= Roman and Gabriel Slaybaugh =

American models (born 1971)

Roman and Gabriel Slaybaugh are twin American models from LaPorte, Indiana, born on March 17, 1971. The twins' parents Richard and Terri Slaybaugh named them after All Pro football player Roman Gabriel. Early on in the twins' life, Roman and Gabriel found success on the football field that introduced them to their names.

The models began their modeling career while attending college on football scholarships. They were first discovered at age 20 during a visit to Chicago, by talent scout Paula Palm. After their discovery, the twins were introduced to the male modeling agency Success Models from Paris, France. Success Models handed the twins two round-trip tickets to Paris, France to board the flight within 48 hours. With only $30 between the both of them, they set off to Europe not knowing what was ahead.

==Career==
Roman and Gabriel were then based out of Paris, France where they began working with such photographers as Bruce Weber, Mario Testino, TYEN, Sante D'Orazio, Paolo Roversi, Tiziano Magni, and Cindy Palmano.

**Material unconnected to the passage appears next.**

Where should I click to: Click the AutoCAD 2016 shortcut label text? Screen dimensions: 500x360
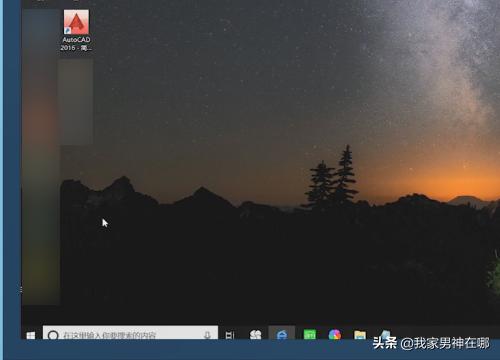(x=76, y=44)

The twins were a commodity working with top designers on print and runway with Versace, Armani, Pierre Cardin, Gianfranco Ferre, Montana, Thierry Mugler, Burberry, GAP, Polo Sport, etc. They also worked with female supermodels such as Nikki Taylor, Yasmeen Ghauri, Helena Christensen, and early in her career Heidi Klum.

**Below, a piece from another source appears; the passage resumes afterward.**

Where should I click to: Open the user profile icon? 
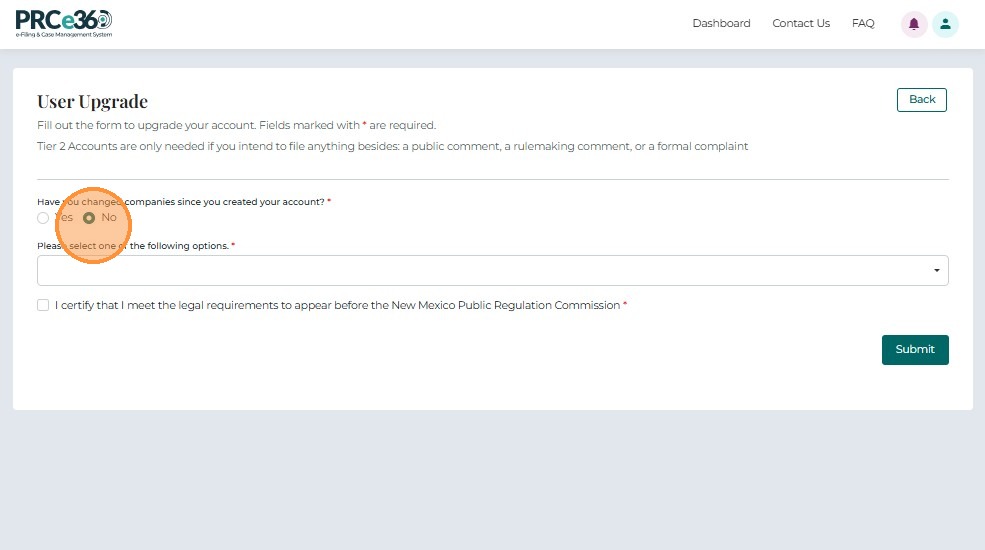click(x=945, y=24)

The twins appeared in many top publication during the 90s and early 2000s, in such magazines as GQ, Esquire, Luomo Vogue, British GQ, Premier Magazine, Cosmopolitan, Mondo Luomo, and Harper's Bazaar.

==Agencies==
1. Success Models Paris, France
2. Mens Board Miami, FL
3. Click Models NY, NY
4. Karin Models NY, NY
5. Models One London, UK
6. LA Models, LA, CA
7. Mitchell Models, San Francisco, CA
8. Italy Models Milan, Italy
9. Bananas Models Paris, France
10. Arlene Wilson Chicago, IL

==Retirement==
Twins officially retired in 2002 to spend more time with their families. Roman now resides with his wife Jonna and their two children (son) Stoan and (daughter) Peyton. Gabriel enjoys spending time with his family and friends traveling, photography, and offroading 4x4.